真夏のよるの夢

海波 遼

真夏のよるの夢

 1



 もう数十年前の話になる。

 私が小学生の頃、その存在に「出会った」。

 その日、親とけんかをしてしまい、何もかもが嫌になって、家を飛び出した私は秘密基地ともいえる場所に足を運んだ。

 それは近くの森の中にある古びた洋館で、誰も住んでいないことから「幽霊屋敷」といわれる場所である。夜だ。満月の夜である。そこで、私は見たこともない奇跡に見舞われた。

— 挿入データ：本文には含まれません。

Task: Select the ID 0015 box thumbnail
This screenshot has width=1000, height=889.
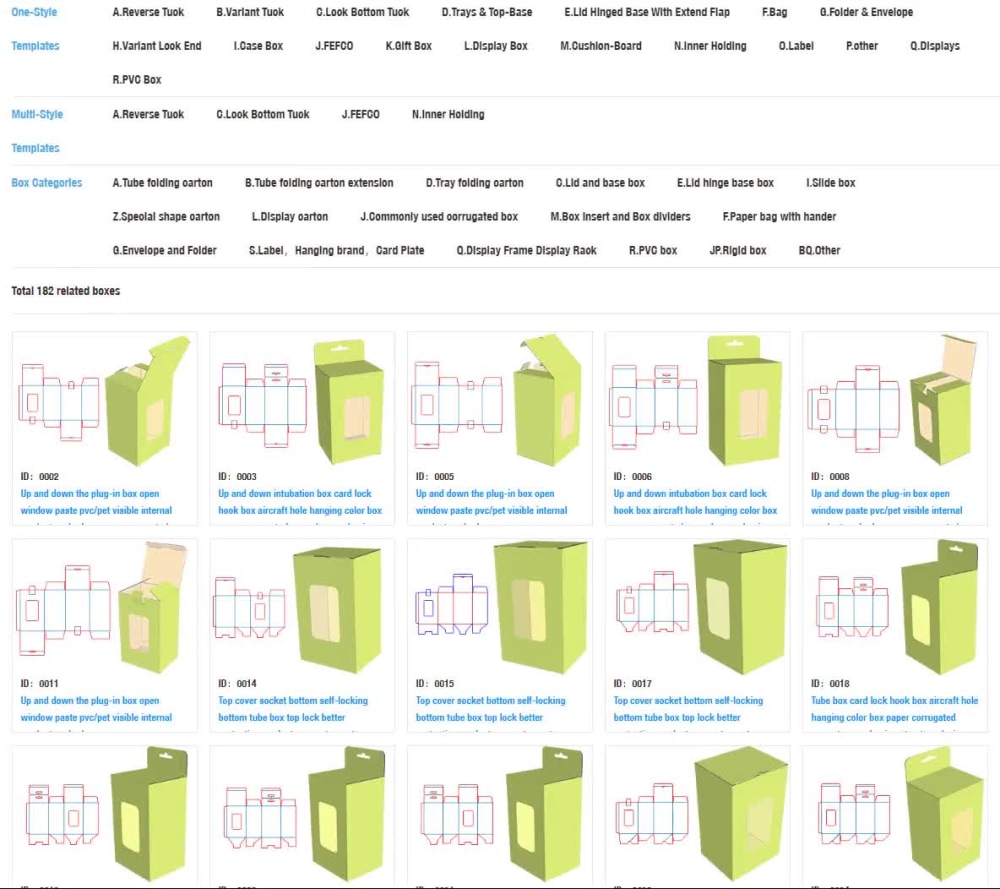Action: 499,608
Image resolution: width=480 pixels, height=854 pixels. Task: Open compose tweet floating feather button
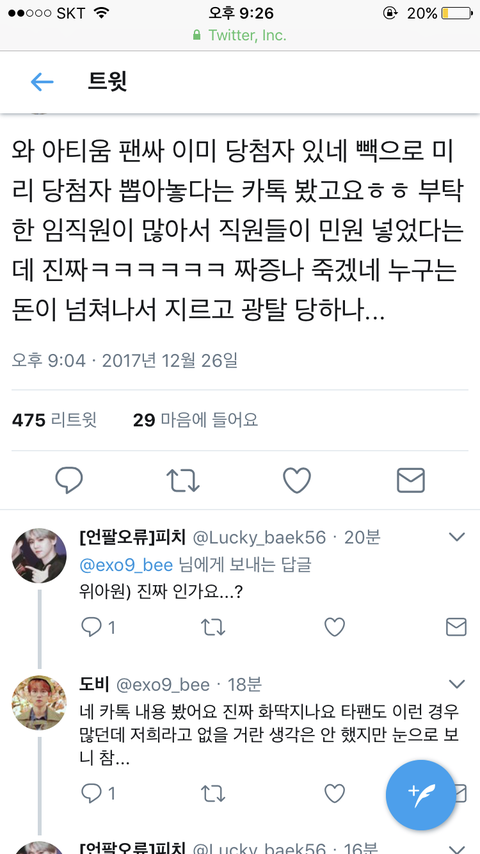pos(421,795)
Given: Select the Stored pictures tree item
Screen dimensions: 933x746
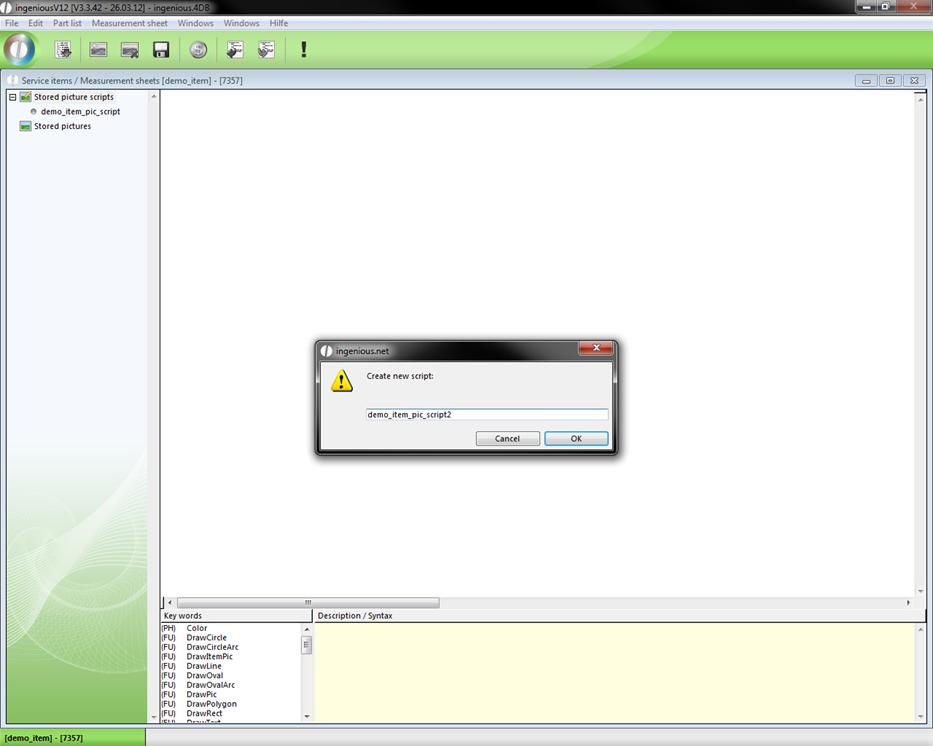Looking at the screenshot, I should click(62, 126).
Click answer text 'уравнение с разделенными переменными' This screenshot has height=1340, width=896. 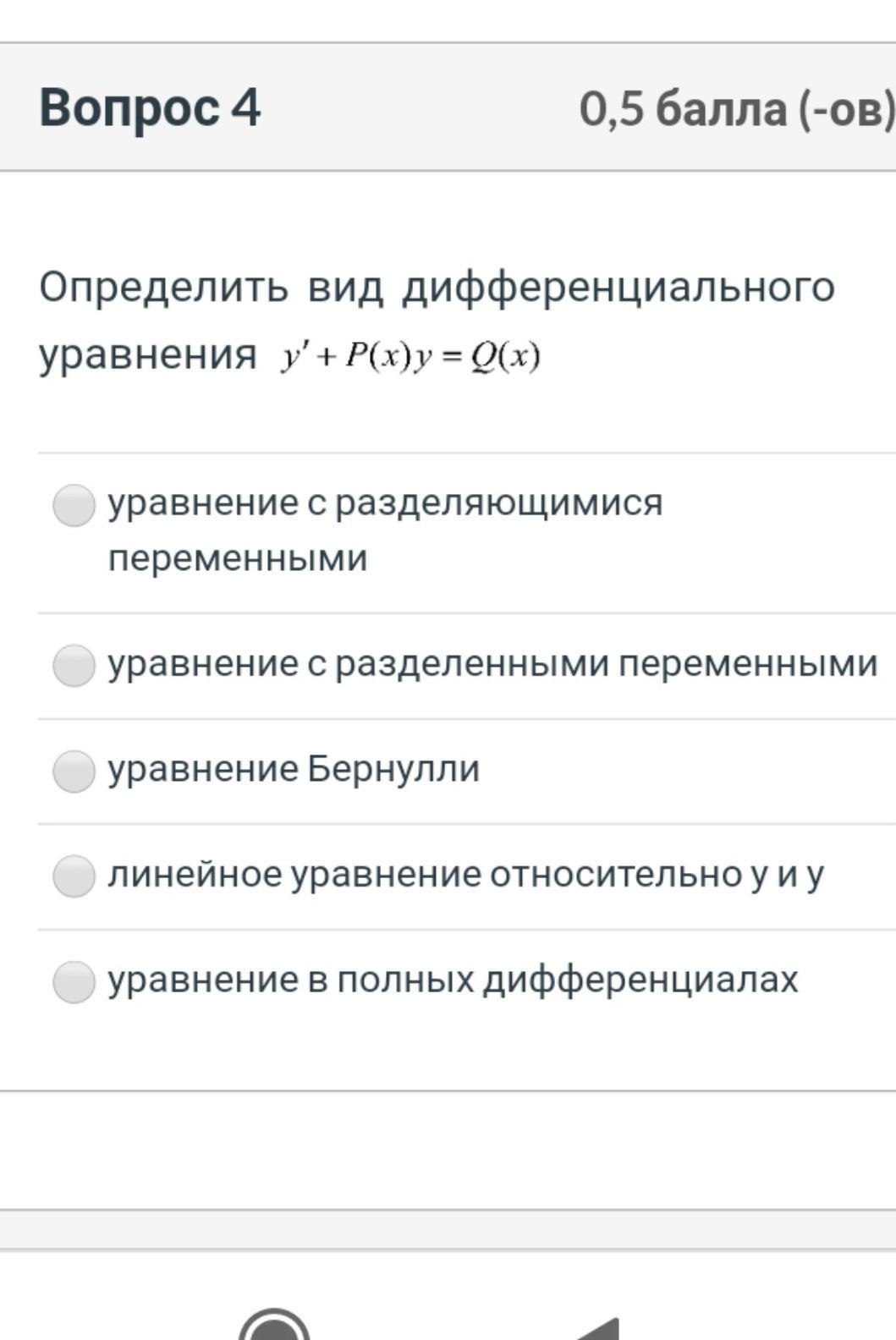click(x=492, y=664)
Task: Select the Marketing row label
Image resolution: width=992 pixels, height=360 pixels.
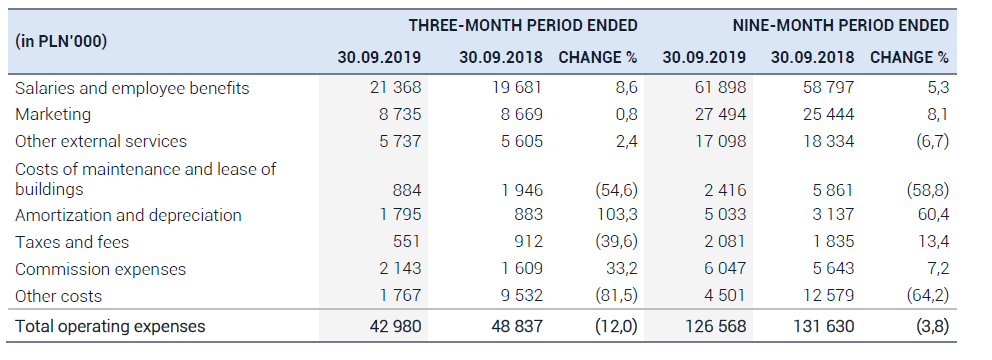Action: (53, 115)
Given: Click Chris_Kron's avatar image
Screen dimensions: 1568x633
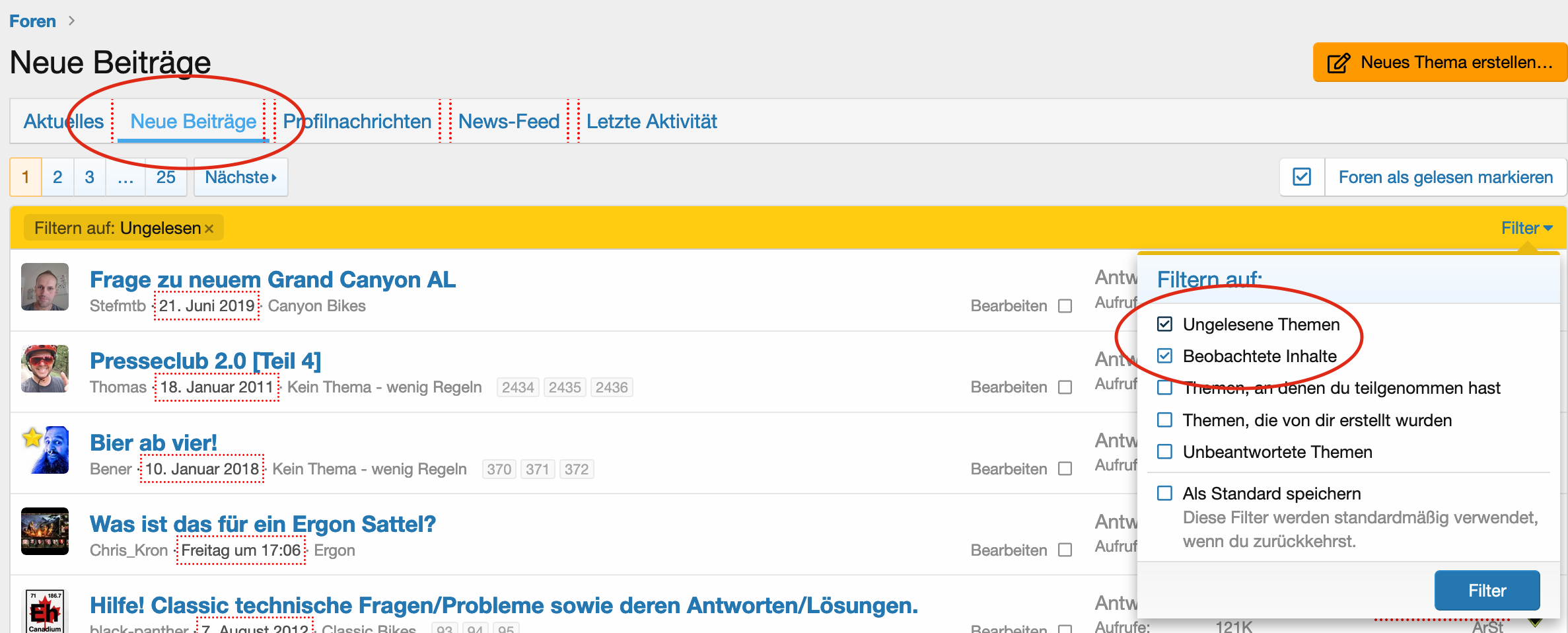Looking at the screenshot, I should pos(45,531).
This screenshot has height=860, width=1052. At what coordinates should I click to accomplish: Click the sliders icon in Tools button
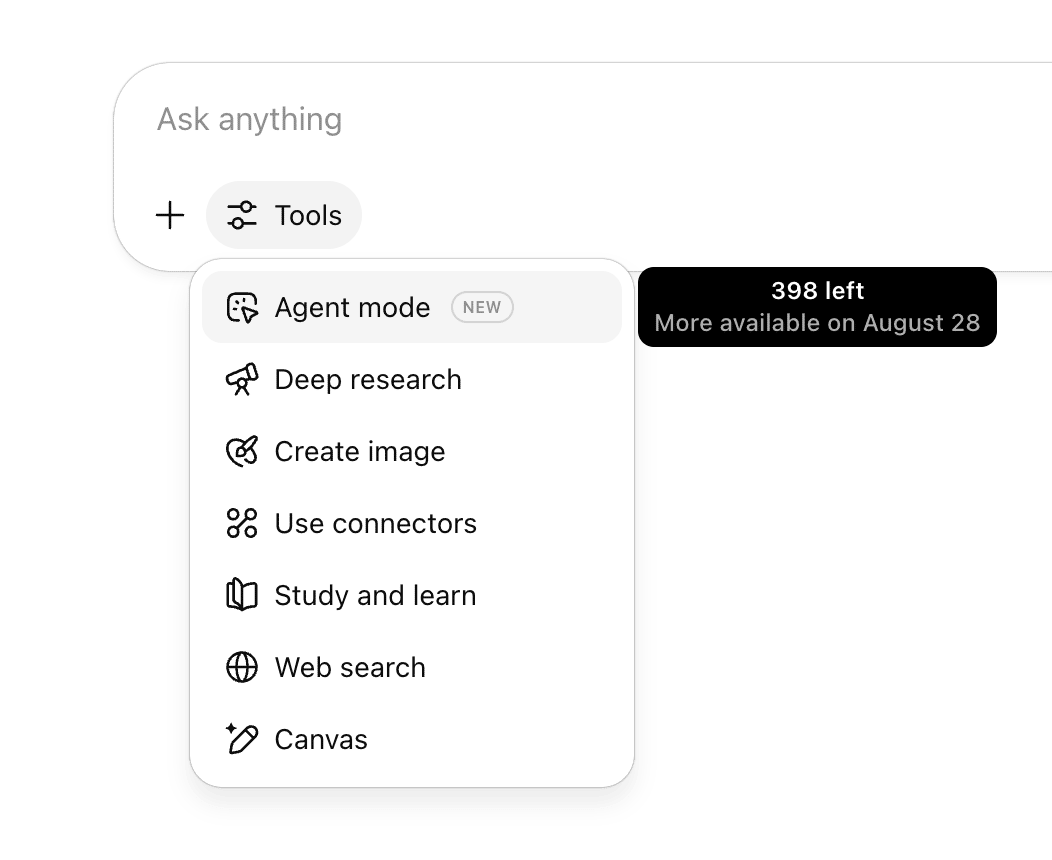click(242, 215)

 何時もの古びた洋館がある場所には、真新しい洋館が建っていた。しかし、現代の建物ではない。まるで、御伽噺にでてくるような古くも美しい屋敷だった。

「嘘でしょう?」

 唖然としながら、足を進める。荒れ果てていたはずの庭も、まるで絵画に出てきそうな庭になっていた。朽ち果てていた扉も、真新しいそれになっている。扉を少し開けて中をのぞけば、フォーマルウェアを身にまとった人達がダンスパーティーを開いていた。中の人達は私に気づいていないらしい。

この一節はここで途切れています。